BY NOELLE ADAMO
Woman one day went away
no one not even the birds of prey could find her.
They flew all the way to Haiti, Italy
and Africa to find her
but Woman went further,
leaping over mountains
with long legs that grew longer.
She spun the globe beneath her feet
all the way to the talking toads
where all was dark green blue purple and wet.
Here she disappeared and only some would glimpse her
through the jungle mist and muck
in this time of toad song.
Finally when she looked up to the sky
it was with her eyes closed
and in this way
she let in layers of light from distant stars.

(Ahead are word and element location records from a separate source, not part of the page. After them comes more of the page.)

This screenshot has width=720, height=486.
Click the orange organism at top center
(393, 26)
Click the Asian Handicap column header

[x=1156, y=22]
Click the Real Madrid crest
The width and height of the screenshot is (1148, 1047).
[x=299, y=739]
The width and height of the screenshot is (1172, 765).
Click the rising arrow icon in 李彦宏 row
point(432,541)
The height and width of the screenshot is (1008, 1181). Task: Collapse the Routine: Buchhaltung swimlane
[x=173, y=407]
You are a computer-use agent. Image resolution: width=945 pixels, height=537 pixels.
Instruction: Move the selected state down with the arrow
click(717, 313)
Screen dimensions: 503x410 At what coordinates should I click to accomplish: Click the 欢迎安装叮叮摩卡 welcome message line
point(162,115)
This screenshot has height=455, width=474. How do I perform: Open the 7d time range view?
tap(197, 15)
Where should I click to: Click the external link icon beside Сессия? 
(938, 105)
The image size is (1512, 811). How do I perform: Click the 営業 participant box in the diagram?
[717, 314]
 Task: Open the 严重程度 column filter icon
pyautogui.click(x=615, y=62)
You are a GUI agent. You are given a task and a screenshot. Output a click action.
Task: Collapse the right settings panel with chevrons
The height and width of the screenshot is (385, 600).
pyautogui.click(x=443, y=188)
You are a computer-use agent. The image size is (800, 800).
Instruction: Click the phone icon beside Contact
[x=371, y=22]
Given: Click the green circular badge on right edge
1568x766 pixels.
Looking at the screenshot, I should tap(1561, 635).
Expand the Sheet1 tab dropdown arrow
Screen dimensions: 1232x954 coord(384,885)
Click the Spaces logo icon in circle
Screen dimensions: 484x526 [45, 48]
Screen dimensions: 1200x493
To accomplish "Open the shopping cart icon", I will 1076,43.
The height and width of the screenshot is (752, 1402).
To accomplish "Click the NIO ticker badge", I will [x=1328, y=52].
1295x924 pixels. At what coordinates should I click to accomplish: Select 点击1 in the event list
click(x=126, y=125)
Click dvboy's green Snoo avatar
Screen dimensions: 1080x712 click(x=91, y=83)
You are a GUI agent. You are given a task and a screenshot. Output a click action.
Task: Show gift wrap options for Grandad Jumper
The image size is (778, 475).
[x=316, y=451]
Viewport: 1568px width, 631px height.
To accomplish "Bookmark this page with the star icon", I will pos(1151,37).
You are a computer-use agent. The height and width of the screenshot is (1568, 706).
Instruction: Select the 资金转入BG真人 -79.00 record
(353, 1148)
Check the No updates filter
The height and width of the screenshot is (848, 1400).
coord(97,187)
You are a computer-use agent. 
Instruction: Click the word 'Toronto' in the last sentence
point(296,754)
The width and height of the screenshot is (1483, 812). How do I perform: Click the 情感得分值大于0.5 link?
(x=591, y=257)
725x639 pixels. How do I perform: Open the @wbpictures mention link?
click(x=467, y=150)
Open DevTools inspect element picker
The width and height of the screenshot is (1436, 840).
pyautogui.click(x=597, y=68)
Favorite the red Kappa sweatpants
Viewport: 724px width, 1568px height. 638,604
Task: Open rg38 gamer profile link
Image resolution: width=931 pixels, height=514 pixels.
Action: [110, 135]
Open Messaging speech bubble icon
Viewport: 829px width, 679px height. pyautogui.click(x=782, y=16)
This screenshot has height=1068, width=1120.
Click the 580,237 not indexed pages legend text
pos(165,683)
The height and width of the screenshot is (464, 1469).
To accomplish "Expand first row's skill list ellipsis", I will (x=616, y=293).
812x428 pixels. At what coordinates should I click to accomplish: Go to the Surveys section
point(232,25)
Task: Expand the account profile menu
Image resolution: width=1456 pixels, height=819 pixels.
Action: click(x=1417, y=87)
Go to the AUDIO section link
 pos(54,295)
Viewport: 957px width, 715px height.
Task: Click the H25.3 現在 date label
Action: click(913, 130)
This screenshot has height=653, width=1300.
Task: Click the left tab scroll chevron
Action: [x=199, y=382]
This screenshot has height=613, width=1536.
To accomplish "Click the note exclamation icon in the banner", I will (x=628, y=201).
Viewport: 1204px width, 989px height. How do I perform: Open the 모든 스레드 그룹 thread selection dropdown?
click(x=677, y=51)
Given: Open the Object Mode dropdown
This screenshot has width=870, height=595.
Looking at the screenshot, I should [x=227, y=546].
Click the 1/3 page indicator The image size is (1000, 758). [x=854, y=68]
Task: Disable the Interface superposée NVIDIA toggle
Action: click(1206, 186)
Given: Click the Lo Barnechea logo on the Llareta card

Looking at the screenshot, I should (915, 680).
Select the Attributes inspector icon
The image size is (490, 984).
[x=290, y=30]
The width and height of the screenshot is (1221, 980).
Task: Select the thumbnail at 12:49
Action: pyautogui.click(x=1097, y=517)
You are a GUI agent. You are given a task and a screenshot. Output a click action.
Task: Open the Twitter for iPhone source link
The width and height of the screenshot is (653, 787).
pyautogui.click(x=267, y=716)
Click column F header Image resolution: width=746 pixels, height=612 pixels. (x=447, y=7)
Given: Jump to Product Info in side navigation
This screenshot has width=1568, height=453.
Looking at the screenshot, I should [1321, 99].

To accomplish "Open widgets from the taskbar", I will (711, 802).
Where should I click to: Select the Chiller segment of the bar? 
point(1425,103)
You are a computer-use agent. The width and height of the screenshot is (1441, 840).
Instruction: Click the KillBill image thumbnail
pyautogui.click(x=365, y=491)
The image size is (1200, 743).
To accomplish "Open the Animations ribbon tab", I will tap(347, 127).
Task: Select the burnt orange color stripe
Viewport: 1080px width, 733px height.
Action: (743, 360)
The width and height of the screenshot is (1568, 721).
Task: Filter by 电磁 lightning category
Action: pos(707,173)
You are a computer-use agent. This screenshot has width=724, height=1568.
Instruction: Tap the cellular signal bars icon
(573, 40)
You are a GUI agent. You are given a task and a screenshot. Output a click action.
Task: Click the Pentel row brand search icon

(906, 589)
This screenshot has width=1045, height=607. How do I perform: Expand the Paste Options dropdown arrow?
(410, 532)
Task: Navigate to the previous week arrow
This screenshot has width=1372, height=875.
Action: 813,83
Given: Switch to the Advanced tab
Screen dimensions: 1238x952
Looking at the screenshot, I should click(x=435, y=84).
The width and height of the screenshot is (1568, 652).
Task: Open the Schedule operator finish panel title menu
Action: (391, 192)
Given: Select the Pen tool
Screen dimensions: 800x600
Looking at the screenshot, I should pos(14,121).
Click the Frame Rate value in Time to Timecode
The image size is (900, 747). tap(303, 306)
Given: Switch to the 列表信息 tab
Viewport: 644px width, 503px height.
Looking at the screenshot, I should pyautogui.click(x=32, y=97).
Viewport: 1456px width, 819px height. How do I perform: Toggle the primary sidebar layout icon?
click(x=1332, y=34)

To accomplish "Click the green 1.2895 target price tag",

As she did so her right arm lifted,
languid and quiet as seaweed
and softly peeled open her dreams.
Woman watched on, eyes closed.
Then her left toes quivered.
Her legs grew shorter,
rediscovering themselves as tentacles,
then her arm as a fin.
The fat ancient toads
surrounded her in circle.
Shadows swung in trees.
They immersed her in base tones
and overtones and arrhythmic pauses.
The toad song was all she could hear.
Sounds without shapes loosened
the string of her spine.
Woman spiraled through mud. Woman curled
around rocks and sprawled
over leaves.
Woman surrendered her hips
to their pink involuted tissue
and her skin melted away.
The toads watched on now,
all silent now,
all Witness now,
revealed and released
by the space
between her movements.
They emerged as Wave
while Woman dissolved,
the pools
all within her joints, knees shoulders
wrists fingers knees ankles toes,
invisible
but resonant to the sound of the rain.